= EXERCISE PROMPT =
Only an exact, line-for-line copy of the data will serve as the answer.

= ENTRIES SUPPLIED =
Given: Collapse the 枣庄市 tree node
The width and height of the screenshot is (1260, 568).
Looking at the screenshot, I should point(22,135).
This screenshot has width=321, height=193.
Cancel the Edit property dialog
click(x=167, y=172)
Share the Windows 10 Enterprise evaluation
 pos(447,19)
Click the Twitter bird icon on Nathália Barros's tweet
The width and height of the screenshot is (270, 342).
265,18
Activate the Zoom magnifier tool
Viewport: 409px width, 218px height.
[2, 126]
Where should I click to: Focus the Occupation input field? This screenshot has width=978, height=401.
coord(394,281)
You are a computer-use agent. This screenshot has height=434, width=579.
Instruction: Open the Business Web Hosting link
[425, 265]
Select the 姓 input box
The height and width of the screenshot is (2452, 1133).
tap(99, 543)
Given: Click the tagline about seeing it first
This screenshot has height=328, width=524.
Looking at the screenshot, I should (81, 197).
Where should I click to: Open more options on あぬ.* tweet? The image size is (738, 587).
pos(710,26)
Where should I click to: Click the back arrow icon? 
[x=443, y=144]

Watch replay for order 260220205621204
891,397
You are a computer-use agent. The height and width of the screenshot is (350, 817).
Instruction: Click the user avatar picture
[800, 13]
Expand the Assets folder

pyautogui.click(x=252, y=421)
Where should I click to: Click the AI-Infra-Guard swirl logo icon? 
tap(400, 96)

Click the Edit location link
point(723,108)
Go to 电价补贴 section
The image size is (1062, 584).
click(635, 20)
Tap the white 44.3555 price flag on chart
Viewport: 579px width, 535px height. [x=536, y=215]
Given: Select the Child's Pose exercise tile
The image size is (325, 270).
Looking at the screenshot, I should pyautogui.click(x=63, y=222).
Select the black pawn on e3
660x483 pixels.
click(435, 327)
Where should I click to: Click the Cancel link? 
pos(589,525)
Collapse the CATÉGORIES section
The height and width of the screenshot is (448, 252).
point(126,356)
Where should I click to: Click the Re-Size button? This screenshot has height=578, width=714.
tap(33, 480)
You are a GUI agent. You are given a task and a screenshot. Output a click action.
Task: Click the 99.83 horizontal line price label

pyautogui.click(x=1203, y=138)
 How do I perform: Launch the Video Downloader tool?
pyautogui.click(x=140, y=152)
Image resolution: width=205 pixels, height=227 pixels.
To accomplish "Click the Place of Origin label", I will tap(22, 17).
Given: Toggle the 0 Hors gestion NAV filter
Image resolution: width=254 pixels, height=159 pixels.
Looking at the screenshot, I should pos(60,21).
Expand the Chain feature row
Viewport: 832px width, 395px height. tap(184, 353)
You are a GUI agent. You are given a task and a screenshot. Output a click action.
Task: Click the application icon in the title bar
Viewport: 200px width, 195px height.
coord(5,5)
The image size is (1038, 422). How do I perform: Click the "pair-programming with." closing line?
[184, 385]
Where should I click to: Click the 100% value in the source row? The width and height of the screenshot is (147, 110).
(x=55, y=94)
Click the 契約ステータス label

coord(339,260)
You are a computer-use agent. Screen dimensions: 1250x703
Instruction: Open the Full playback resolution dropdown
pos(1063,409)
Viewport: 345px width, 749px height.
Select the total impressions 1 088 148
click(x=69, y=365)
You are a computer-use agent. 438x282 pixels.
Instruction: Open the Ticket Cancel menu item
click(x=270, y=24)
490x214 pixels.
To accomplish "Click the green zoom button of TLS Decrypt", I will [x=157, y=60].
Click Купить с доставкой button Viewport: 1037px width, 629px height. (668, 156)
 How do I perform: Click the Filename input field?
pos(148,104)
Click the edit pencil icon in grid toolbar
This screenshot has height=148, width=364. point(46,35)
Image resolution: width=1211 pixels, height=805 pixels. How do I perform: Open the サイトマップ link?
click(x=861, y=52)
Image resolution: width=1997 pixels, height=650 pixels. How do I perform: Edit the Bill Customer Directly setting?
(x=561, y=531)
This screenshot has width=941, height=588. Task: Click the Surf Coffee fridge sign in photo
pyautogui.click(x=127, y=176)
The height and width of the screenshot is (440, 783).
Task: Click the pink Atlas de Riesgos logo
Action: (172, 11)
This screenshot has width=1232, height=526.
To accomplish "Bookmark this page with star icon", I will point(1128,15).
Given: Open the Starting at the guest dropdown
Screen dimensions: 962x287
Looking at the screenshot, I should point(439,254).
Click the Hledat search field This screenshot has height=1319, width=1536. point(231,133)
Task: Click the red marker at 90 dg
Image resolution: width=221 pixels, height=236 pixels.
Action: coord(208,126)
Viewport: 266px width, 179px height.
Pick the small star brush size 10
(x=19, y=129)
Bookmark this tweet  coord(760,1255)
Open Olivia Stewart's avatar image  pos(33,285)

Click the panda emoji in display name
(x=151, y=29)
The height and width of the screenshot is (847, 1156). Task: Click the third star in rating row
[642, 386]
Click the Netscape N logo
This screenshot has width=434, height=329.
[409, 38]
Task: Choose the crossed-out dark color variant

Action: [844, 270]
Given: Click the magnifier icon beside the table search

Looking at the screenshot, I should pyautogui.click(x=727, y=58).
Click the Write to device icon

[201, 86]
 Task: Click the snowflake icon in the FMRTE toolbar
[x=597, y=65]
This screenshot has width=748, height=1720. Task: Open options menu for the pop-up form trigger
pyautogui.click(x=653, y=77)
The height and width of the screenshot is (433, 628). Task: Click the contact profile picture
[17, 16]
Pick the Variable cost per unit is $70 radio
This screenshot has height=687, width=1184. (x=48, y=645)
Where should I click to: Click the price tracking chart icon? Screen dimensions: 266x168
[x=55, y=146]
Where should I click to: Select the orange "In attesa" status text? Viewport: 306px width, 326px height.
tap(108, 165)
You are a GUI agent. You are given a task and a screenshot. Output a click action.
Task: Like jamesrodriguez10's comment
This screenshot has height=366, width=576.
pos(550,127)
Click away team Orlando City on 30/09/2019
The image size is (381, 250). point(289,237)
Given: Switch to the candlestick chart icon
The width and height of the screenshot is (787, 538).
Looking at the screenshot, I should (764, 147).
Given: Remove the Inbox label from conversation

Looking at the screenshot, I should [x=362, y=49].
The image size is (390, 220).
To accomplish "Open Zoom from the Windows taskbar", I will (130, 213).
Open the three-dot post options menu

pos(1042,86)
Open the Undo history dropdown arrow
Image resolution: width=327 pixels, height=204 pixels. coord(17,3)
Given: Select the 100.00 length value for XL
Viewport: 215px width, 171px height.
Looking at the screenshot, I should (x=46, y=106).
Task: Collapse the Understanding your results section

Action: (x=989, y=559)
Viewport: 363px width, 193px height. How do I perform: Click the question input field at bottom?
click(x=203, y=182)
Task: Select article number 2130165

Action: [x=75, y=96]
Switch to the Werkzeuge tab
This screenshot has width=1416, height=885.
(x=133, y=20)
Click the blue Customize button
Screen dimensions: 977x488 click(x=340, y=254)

= ANSWER BOX =
Given: Collapse the 枣庄市 tree node
The width and height of the screenshot is (1260, 568).
Looking at the screenshot, I should point(22,135).
This screenshot has width=321, height=193.
Cancel the Edit property dialog
click(x=167, y=172)
Share the Windows 10 Enterprise evaluation
 pos(447,19)
Click the Twitter bird icon on Nathália Barros's tweet
The width and height of the screenshot is (270, 342).
265,18
Activate the Zoom magnifier tool
Viewport: 409px width, 218px height.
[2, 126]
Where should I click to: Focus the Occupation input field? This screenshot has width=978, height=401.
coord(394,281)
You are a computer-use agent. This screenshot has height=434, width=579.
Instruction: Open the Business Web Hosting link
[425, 265]
Select the 姓 input box
The height and width of the screenshot is (2452, 1133).
tap(99, 543)
Given: Click the tagline about seeing it first
This screenshot has height=328, width=524.
Looking at the screenshot, I should (81, 197).
Where should I click to: Open more options on あぬ.* tweet? The image size is (738, 587).
pos(710,26)
Where should I click to: Click the back arrow icon? 
[x=443, y=144]

Watch replay for order 260220205621204
891,397
You are a computer-use agent. The height and width of the screenshot is (350, 817).
Instruction: Click the user avatar picture
[800, 13]
Expand the Assets folder

pyautogui.click(x=252, y=421)
Where should I click to: Click the AI-Infra-Guard swirl logo icon? 
tap(400, 96)

Click the Edit location link
point(723,108)
Go to 电价补贴 section
The image size is (1062, 584).
click(635, 20)
Tap the white 44.3555 price flag on chart
Viewport: 579px width, 535px height. [x=536, y=215]
Given: Select the Child's Pose exercise tile
The image size is (325, 270).
Looking at the screenshot, I should pyautogui.click(x=63, y=222).
Select the black pawn on e3
660x483 pixels.
click(435, 327)
Where should I click to: Click the Cancel link? 
pos(589,525)
Collapse the CATÉGORIES section
The height and width of the screenshot is (448, 252).
point(126,356)
Where should I click to: Click the Re-Size button? This screenshot has height=578, width=714.
tap(33, 480)
You are a GUI agent. You are given a task and a screenshot. Output a click action.
Task: Click the 99.83 horizontal line price label

pyautogui.click(x=1203, y=138)
 How do I perform: Launch the Video Downloader tool?
pyautogui.click(x=140, y=152)
Image resolution: width=205 pixels, height=227 pixels.
To accomplish "Click the Place of Origin label", I will tap(22, 17).
Given: Toggle the 0 Hors gestion NAV filter
Image resolution: width=254 pixels, height=159 pixels.
Looking at the screenshot, I should pos(60,21).
Expand the Chain feature row
Viewport: 832px width, 395px height. tap(184, 353)
You are a GUI agent. You are given a task and a screenshot. Output a click action.
Task: Click the application icon in the title bar
Viewport: 200px width, 195px height.
coord(5,5)
The image size is (1038, 422). How do I perform: Click the "pair-programming with." closing line?
[184, 385]
Where should I click to: Click the 100% value in the source row? The width and height of the screenshot is (147, 110).
(x=55, y=94)
Click the 契約ステータス label

coord(339,260)
You are a computer-use agent. Screen dimensions: 1250x703
Instruction: Open the Full playback resolution dropdown
pos(1063,409)
Viewport: 345px width, 749px height.
Select the total impressions 1 088 148
click(x=69, y=365)
You are a computer-use agent. 438x282 pixels.
Instruction: Open the Ticket Cancel menu item
click(x=270, y=24)
490x214 pixels.
To accomplish "Click the green zoom button of TLS Decrypt", I will [x=157, y=60].
Click Купить с доставкой button Viewport: 1037px width, 629px height. (668, 156)
 How do I perform: Click the Filename input field?
pos(148,104)
Click the edit pencil icon in grid toolbar
This screenshot has height=148, width=364. point(46,35)
Image resolution: width=1211 pixels, height=805 pixels. How do I perform: Open the サイトマップ link?
click(x=861, y=52)
Image resolution: width=1997 pixels, height=650 pixels. How do I perform: Edit the Bill Customer Directly setting?
(x=561, y=531)
This screenshot has width=941, height=588. Task: Click the Surf Coffee fridge sign in photo
pyautogui.click(x=127, y=176)
The height and width of the screenshot is (440, 783).
Task: Click the pink Atlas de Riesgos logo
Action: (172, 11)
This screenshot has width=1232, height=526.
To accomplish "Bookmark this page with star icon", I will point(1128,15).
Given: Open the Starting at the guest dropdown
Screen dimensions: 962x287
Looking at the screenshot, I should point(439,254).
Click the Hledat search field This screenshot has height=1319, width=1536. point(231,133)
Task: Click the red marker at 90 dg
Image resolution: width=221 pixels, height=236 pixels.
Action: coord(208,126)
Viewport: 266px width, 179px height.
Pick the small star brush size 10
(x=19, y=129)
Bookmark this tweet  coord(760,1255)
Open Olivia Stewart's avatar image  pos(33,285)

Click the panda emoji in display name
(x=151, y=29)
The height and width of the screenshot is (847, 1156). Task: Click the third star in rating row
[642, 386]
Click the Netscape N logo
This screenshot has width=434, height=329.
[409, 38]
Task: Choose the crossed-out dark color variant

Action: [844, 270]
Given: Click the magnifier icon beside the table search

Looking at the screenshot, I should pyautogui.click(x=727, y=58).
Click the Write to device icon

[201, 86]
 Task: Click the snowflake icon in the FMRTE toolbar
[x=597, y=65]
This screenshot has width=748, height=1720. Task: Open options menu for the pop-up form trigger
pyautogui.click(x=653, y=77)
The height and width of the screenshot is (433, 628). Task: Click the contact profile picture
[17, 16]
Pick the Variable cost per unit is $70 radio
This screenshot has height=687, width=1184. (x=48, y=645)
Where should I click to: Click the price tracking chart icon? Screen dimensions: 266x168
[x=55, y=146]
Where should I click to: Select the orange "In attesa" status text? Viewport: 306px width, 326px height.
tap(108, 165)
You are a GUI agent. You are given a task and a screenshot. Output a click action.
Task: Like jamesrodriguez10's comment
This screenshot has height=366, width=576.
pos(550,127)
Click away team Orlando City on 30/09/2019
The image size is (381, 250). point(289,237)
Given: Switch to the candlestick chart icon
The width and height of the screenshot is (787, 538).
Looking at the screenshot, I should (764, 147).
Given: Remove the Inbox label from conversation

Looking at the screenshot, I should [x=362, y=49].
The image size is (390, 220).
To accomplish "Open Zoom from the Windows taskbar", I will (130, 213).
Open the three-dot post options menu

pos(1042,86)
Open the Undo history dropdown arrow
Image resolution: width=327 pixels, height=204 pixels. coord(17,3)
Given: Select the 100.00 length value for XL
Viewport: 215px width, 171px height.
Looking at the screenshot, I should (x=46, y=106).
Task: Collapse the Understanding your results section

Action: (x=989, y=559)
Viewport: 363px width, 193px height. How do I perform: Click the question input field at bottom?
click(x=203, y=182)
Task: Select article number 2130165

Action: [x=75, y=96]
Switch to the Werkzeuge tab
This screenshot has width=1416, height=885.
(x=133, y=20)
Click the blue Customize button
Screen dimensions: 977x488 click(x=340, y=254)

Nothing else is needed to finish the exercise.